When Junior (Alec Baldwin) arrives in Miami, he is travelling under a false name, having liberated the wallet of one of his victims shortly before boarding his flight. Once in the airport, he surreptitiously looks around for a suitcase to steal, finds one, and heads off down the escalator where he is accosted by a Hare Krishna follower wanting to convert him; when asked his name, he replies "Trouble", sharply breaks the man's finger and leaves him to die of shock on the ground as he makes for the nearest hotel. But that act of violence alerts the cops...
One cop in particular, being Sergeant Hoke Moseley, played by Fred Ward who also served as a producer here, and a character who would be familiar to the fans of the novels of Charles Willeford, from whose work Miami Blues was taken. The jury was pretty much still out at the time this was released whether adapter and director George Armitage has successfuly captured the particular spirit of the source, and would probably be the cause of more debate if this was anywhere near a high profile work, but as it was its essential reluctance to settle for any style, wavering between pitch black comedy, bruised romance and outright brutality meant an audience was always going to be a tricky propostition to find.
Which naturally were precisely the type of difficult to pigeonhole conditions which made for cult movies, and over the years Miami Blues has certainly built a following of crime flick aficionados who appreciated its idiosyncrasies, although there were undoubtedly just as many turned off by the same things. What was not in doubt was the trio of stars taking the leads were operating at the respective heights of their abilities, with Ward embodying the world-weary cop as if born to play the kind of lawman who not only gets his badge and gun stolen, but his false teeth as well. Similarly, Baldwin was utterly convincing as a near-psychopathic thief who thinks little of turning to murder if it means getting his own way.
Those two rivals were joined by Jennifer Jason Leigh as Susie, a hooker who Junior sends up to his hotel room and somehow manages to make a connection with him, though probably more down to his seeking to exploit everyone he meets as far as he can. Yet while that is what he's doing with Susie, there's a curious, almost unconscious part of Junior's personality which lets slip to the audience that a settled life is what he wants, no matter that when he goes out to work and provide for his "wife" he is a one-man crime spree. Not that he's alone, as once he gets out onto the streets it seems that Miami is in the grip of a massive amount of petty crime and corruption.
All the more opportunity for Junior to take what he can get from the criminals, of course. As he and Susie indulge in their parody of married suburban life, Hoke is determined to track them down thanks to Junior being the man who stole from him, and humiliated him at work, though he continues to have a friend in Sergeant Henderson, played by Charles Napier in a manner that suggests he could have just as easily taken Ward's role - their scene at the first murder is a small masterwork of dark humour.

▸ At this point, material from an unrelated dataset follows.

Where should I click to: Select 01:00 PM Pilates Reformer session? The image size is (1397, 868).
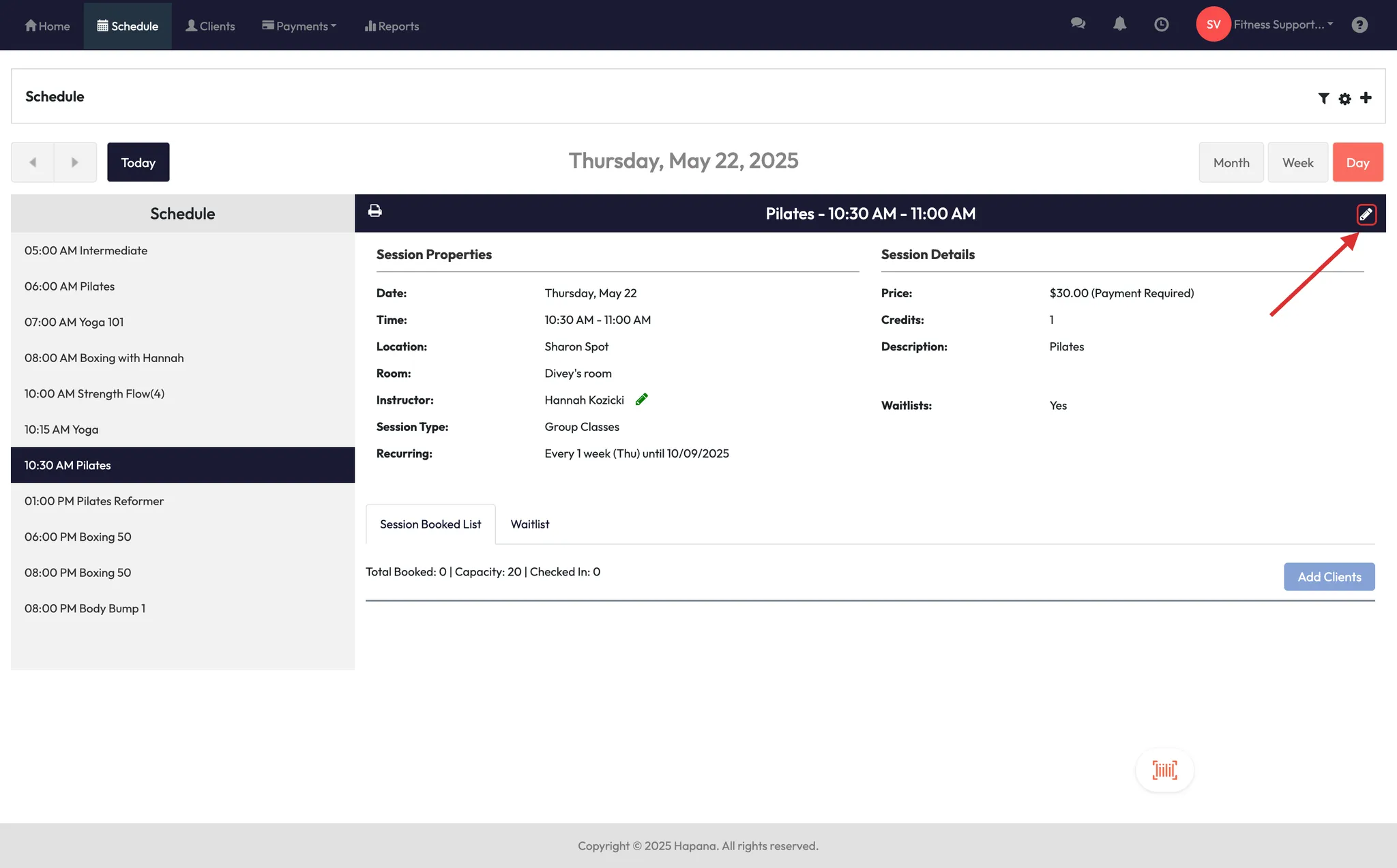[x=94, y=501]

This was Armitage's first film as director for over ten years, and before that he was working for Roger Corman, but the off-kilter tone he conjured up with this had many movie buffs wishing he'd done a lot more behind the camera during a career best described as sparse but not inconsiderable, in cult circles at least. If there's one big flaw it's that he never convinced us he was able to get inside Junior's head, the villain remains an enigma to the end, but judging by the story's playing around with lies and truths, that actually suits the result. Music by Gary Chang.